₦4.8bn allocation: If lawmakers joined our online conversations, they wouldn’t need to snoop on them
If you were the Nigerian government, what would you spend ₦4.8 billion on? A job creation programme aimed at targeting our 32.5% unemployment rate? Badly needed upgrades to our transport and digital infrastructure? Investment aimed at diversifying our economy and helping us prepare for a post-oil global economy? Spying on people’s WhatsApp conversations?
In the case of our lawmakers, it’s the latter.
According to reports, a supplementary budget approved by the National Assembly allocated a total of ₦4,870,350,000 to the National Intelligence Agency to allow the security services to monitor WhatsApp messages, phone calls and text messages.
The allocation represents a quarter of the budget of the Covid-19 vaccination programme, and four times as much as the resources provided for the fight against HIV/AIDS – even though our nation is home to more HIV-infected babies than anywhere else on Earth.
The move comes barely a month after the Nigerian government banned Twitter and comes at the same time as attempts in the Assembly to amend bills for the purpose of “regulating the media,” moves some have described as “draconian, ill-advised and an attempt to gag the media on all fronts.”
Senator Enyinnaya Abaribe is one high profile politician to have spoken out against these activities, stating: “Democracy does not stop at the national level.

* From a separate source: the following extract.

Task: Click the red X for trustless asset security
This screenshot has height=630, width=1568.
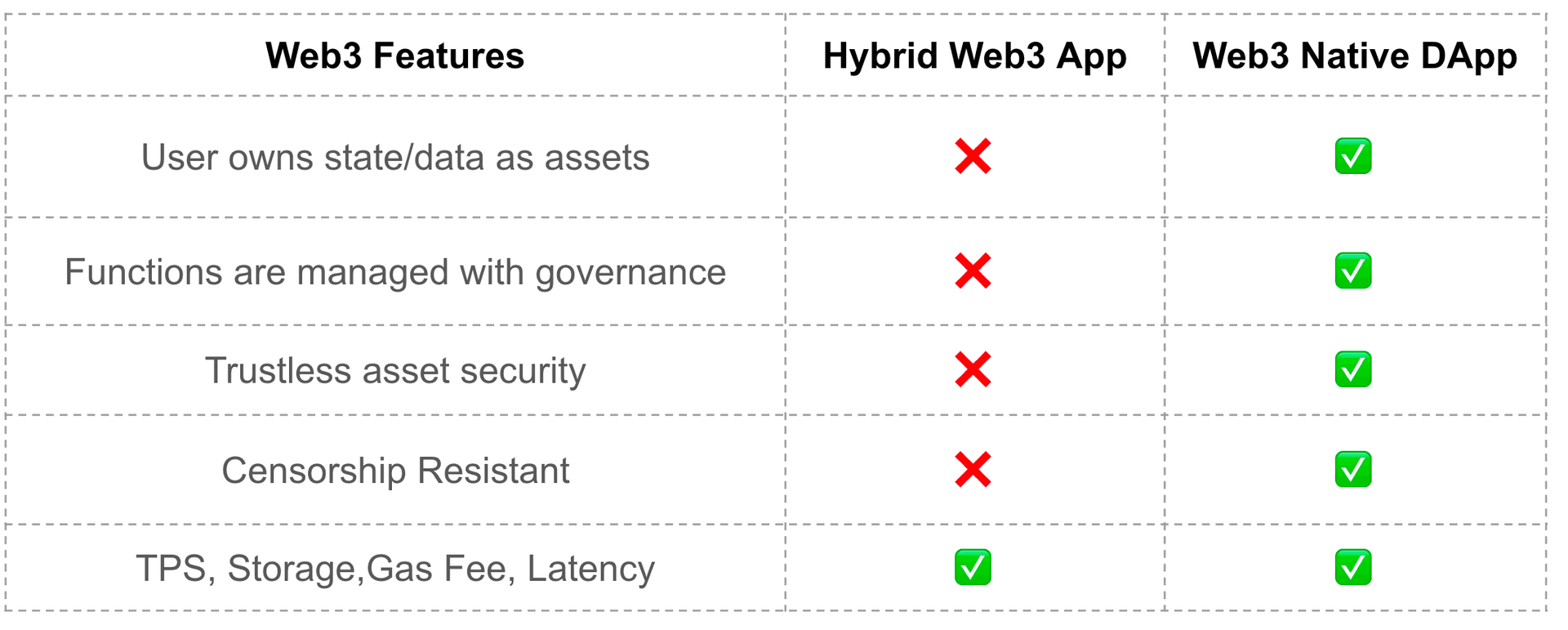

It must permeate all levels of government, that is, wards, local governments, state and other democratic institutions. In all of these, everybody must enjoy the freedom of expression and association as guaranteed by our constitution.”
I am a realist and a pragmatist. Our nation is currently confronted by many serious security threats. When kidnapping, terrorism and civil disorder is endemic across our nation there is no freedom or liberty for anyone, and the priority of any government has to be keeping its people safe. In 2021, that has to involve the ability to monitor electronic communications – as long as this practice is subject to rigorous safeguards and scrutiny.
The irony is, however, that the authorities wouldn’t have to spend so much money monitoring our online conversations if they made more effort to join them.
Too often, the first instinct of our lawmakers is to shut down online debate when they should be leading it. And in the digital age, the opportunities to do so are plentiful.
The path to a peaceful and prosperous Nigeria, confident and at ease with itself and ready to lead regionally and engage globally is undoubtedly long and difficult.
But the best way to progress along it is through better channels of communication between leaders and led – authentic two-way dialogue motivated by national pride and collective goals.
We also need better flows of information throughout our nation. The most damaging communication on WhatsApp is not sedition and subversion but misinformation and misleading myths – just recently, we have seen Nigerian’s sharing stories about separatist leaders visiting the White House in good faith when nothing of the kind has occurred.
The people of Nigeria need reliable and credible sources of information. The best source of that is the local leaders.
At the digital democracy campaign, I lead we have tried to support these aims by creating a free mobile app that allows direct conversations between the government and the governed.
Rate Your Leader puts verified voters in person-to-person contact with their local representatives at the touch of a button or screen, allowing them to request information, highlight concerns, voice opinions and collaborate in the creation of a better community and country.
Users can also rate local officials for transparency and accessibility – allowing politicians to demonstrate their commitment to their constituents.
Rate Your Leader’s abuse-proof technology also ensures that all communication is courteous and civil. If it’s obscene it won’t go on-screen.
Information that comes unfiltered and unspun from our political leaders and institutions, delivered in the spirit of transparency and accountability, carries a watermark of trustworthiness that no other source can match.
And if people publically endorse those sources of information, it creates a virtuous circle of improved trust in our democratic leaders and institutions, as a whole, and potentially greater democratic engagement.
This is why it is so critical that our leaders take advantage of the opportunities of the digital age to be part of the conversation – not restrict themselves to spying on it.